The sensation vanished as quickly as it had come, but left a trace. Hrafn drew a deeper breath.
"Are you feeling something?" the white voroir asked, perhaps finally noticing that Hrafn had not been listening to him for some time.
Hrafn took a moment before answering.
"Hunger," he lied.
The other gave a small laugh, perhaps relieved to hear something ordinary.
"That is good. It means the body wishes to continue."
Hrafn did not answer. He looked through the opening of the tent, toward the dark line of trees where the forest began. In the light, the trunks looked like old columns in a roofless hall.
And perhaps that was exactly what it was.
Perhaps his perception of time had come nearer to theirs for a brief instant. Not the time of men, measured in breaths, fears, and small urgencies, but the time of those things that remain still while everything around them is born, rots, and sinks.
The thought should have frightened him more. Instead, it brought a crooked comfort.
He had lost an arm, but had awakened to something else. Something strange, ancient, perhaps horrible, perhaps useful, perhaps both.
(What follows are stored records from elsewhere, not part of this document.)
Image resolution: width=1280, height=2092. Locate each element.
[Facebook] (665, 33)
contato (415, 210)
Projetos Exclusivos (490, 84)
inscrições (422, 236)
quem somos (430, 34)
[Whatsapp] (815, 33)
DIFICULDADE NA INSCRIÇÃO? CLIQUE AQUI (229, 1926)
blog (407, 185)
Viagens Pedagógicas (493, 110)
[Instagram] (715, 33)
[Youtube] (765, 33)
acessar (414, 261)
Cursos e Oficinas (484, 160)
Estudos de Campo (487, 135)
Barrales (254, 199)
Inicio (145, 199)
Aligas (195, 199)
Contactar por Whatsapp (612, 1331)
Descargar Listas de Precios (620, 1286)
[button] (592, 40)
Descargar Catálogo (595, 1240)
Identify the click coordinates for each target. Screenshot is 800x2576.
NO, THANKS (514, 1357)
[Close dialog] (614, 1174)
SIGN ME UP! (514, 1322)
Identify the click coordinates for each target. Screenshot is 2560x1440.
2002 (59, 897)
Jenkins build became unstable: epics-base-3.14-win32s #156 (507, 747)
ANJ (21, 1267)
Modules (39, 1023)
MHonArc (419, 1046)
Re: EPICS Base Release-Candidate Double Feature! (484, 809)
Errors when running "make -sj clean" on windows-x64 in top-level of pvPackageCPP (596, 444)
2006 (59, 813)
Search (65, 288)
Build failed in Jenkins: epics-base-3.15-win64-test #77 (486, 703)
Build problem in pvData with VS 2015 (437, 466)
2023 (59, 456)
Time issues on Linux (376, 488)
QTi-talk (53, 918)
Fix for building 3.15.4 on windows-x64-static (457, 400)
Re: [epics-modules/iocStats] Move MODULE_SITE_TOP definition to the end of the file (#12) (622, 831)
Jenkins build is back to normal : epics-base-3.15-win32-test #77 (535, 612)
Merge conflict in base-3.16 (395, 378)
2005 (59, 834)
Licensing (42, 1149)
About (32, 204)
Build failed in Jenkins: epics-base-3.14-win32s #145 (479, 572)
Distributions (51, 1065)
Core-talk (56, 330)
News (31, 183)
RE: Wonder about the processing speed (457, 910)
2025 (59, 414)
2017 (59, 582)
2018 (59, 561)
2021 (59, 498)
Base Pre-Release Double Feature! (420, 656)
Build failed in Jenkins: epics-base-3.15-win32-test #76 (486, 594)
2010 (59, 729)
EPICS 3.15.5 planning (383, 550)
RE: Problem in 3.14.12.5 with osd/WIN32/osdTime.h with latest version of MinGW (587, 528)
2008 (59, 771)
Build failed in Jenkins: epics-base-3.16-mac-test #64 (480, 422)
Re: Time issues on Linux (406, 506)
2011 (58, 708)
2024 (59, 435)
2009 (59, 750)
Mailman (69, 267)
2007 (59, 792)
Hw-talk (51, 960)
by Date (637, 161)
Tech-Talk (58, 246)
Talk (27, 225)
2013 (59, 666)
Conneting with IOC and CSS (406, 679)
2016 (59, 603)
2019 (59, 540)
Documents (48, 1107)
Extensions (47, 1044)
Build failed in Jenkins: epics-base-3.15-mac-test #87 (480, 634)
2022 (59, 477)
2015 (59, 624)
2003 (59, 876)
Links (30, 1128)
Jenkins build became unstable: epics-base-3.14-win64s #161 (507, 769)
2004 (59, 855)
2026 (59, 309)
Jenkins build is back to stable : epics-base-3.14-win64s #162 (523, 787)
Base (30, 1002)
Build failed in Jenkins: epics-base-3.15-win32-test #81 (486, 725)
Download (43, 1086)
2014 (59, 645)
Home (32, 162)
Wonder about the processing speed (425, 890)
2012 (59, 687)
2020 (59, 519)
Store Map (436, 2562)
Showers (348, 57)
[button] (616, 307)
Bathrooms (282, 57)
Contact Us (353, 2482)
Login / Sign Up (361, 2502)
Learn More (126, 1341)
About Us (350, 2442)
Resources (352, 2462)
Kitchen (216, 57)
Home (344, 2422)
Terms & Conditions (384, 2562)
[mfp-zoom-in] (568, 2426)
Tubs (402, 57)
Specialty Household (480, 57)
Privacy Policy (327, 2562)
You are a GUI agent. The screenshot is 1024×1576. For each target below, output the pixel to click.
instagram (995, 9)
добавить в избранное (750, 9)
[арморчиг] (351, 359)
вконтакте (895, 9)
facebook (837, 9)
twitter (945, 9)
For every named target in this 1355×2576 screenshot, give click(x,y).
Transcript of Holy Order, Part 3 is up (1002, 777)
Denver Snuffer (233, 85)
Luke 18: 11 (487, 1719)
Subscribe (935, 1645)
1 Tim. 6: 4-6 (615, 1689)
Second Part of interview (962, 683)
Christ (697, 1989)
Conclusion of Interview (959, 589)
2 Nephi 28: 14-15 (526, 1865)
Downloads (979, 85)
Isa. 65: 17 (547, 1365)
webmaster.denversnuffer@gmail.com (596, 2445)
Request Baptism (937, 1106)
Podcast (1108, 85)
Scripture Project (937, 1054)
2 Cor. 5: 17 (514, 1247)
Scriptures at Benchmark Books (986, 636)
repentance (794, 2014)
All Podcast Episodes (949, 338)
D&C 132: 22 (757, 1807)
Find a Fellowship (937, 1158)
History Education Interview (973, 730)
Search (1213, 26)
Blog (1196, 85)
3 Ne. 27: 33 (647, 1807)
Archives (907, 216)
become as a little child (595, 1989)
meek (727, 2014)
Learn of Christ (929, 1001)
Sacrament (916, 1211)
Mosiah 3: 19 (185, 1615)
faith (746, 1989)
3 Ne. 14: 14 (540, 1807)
He moved his shoulder lightly by reflex and the phantom pain returned, savage, knocking the air from him. He shut his eyes and waited for the wave to pass, his jaw clenched so hard he thought a tooth might crack.
When the agony retreated, what remained to him was only the weariness and that new perception, deep, unsettling, lurking beneath the skin.
An arm was still a high price.
But it was beginning to seem less absurd.